There has been something about this period of time, during which we’ve all had our lives at least somewhat changed, that has been so distracting. It’s not exactly this, but it almost feels like grief — there’s a hung over, foggy feeling that makes the brain less able to focus. For me, that feeling comes mid-day. And I don’t know whether it’s because that’s the point at which I start to shift gears to the late afternoon and evening routine — supper, bathtime, etc. — or if I just wear out after ten or eleven hours of doing.

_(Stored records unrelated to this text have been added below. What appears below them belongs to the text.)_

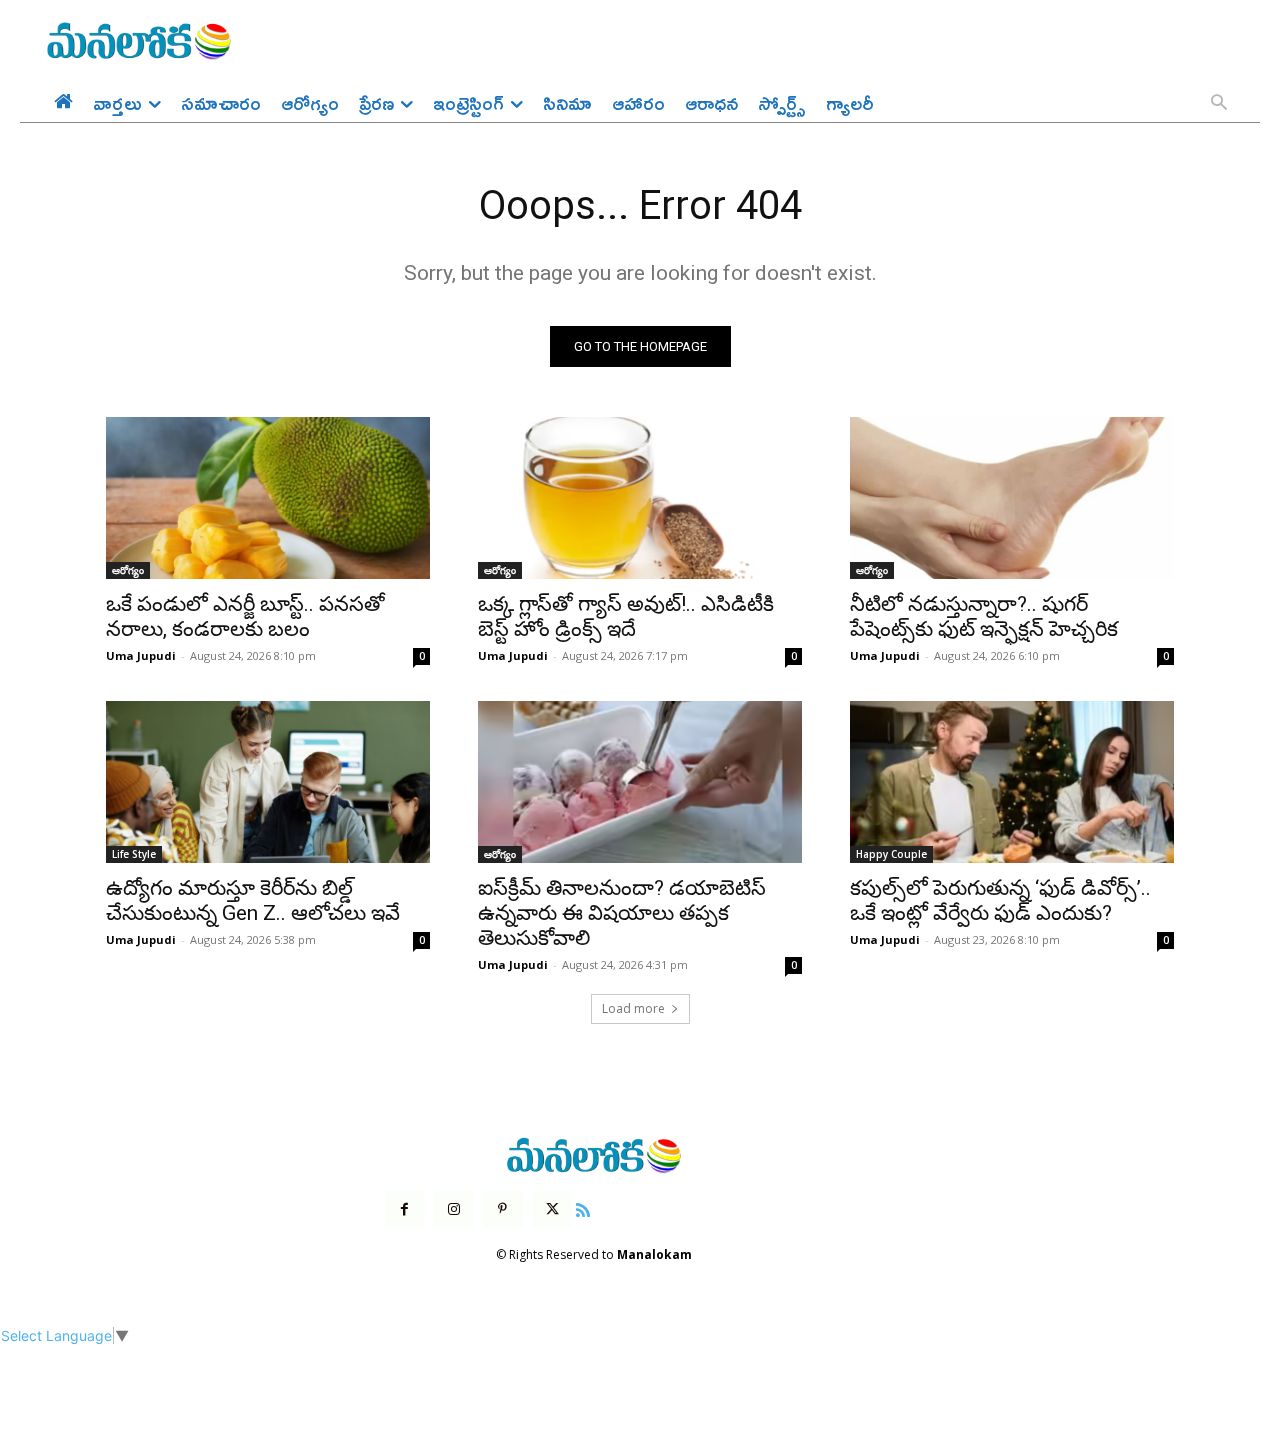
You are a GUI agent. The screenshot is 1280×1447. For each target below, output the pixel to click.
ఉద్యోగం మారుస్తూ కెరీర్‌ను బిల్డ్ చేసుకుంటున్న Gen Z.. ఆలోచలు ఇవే (253, 900)
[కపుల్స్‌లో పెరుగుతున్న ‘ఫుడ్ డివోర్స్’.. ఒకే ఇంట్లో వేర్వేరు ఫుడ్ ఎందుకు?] (1012, 782)
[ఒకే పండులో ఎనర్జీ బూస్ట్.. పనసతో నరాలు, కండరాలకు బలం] (268, 498)
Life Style (134, 854)
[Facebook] (404, 1209)
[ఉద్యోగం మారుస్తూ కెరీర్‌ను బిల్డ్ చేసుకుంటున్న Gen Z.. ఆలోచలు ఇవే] (268, 782)
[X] (552, 1209)
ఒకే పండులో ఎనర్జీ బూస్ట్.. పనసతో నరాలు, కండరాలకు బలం (245, 616)
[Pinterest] (502, 1209)
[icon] (583, 1207)
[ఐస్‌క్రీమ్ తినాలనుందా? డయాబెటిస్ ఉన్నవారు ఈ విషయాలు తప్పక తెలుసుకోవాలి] (640, 782)
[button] (1219, 104)
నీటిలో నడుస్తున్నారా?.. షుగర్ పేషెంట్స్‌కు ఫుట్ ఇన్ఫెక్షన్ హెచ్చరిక (984, 616)
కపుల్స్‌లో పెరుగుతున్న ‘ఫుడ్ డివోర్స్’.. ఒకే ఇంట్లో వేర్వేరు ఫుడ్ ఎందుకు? (1000, 900)
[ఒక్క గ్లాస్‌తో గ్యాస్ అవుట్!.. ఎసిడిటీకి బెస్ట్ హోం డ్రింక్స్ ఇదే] (640, 498)
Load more (633, 1008)
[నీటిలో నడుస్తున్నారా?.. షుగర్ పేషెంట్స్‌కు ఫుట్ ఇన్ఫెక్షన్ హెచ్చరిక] (1012, 498)
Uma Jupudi (141, 655)
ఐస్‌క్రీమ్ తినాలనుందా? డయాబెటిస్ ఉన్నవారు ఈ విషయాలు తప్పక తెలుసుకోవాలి (622, 913)
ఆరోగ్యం (128, 570)
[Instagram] (453, 1209)
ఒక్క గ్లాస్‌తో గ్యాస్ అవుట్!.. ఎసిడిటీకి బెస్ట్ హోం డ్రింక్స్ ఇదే (626, 616)
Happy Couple (891, 854)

So I decided to shake things up a bit.
I’ve always been a furniture rearranger and someone who constantly reworks or at least fluffs her environment, but early yesterday morning, while H. was out for a run, I moved two chairs, a bookshelf, and a loveseat, and had set up my meditation/prayer altar, which used to be in our bedroom, in the library by the time he got back. I wasn’t getting to the altar often enough. I suspected that my lack of attention to my spiritual needs might be the cause of my mid-day lag. Maybe what’s on the list of things I need is an increase of quiet, prayer, meditation, and ritual.
I had started to think that everything that happens during a normal day (what is normal now, mind you) was ritual enough. I was wrong.
Checking in with and centering myself is my popsicles and bread. It’s how I stay in my own body, mind, and heart, and keep all of these balls in the air, or, how I let them fall to the ground when they need to. So, along with the furniture, I rearranged my daily list. There is nothing quite so essential now as taking care of ourselves.
Peace, love, and happy Wednesday,
PS — yes, H. did get quite a giggle out of the rearranging that took place in his absence. He knows me, though, and would be the first to tell you if you’re waiting on me, you’re backing up.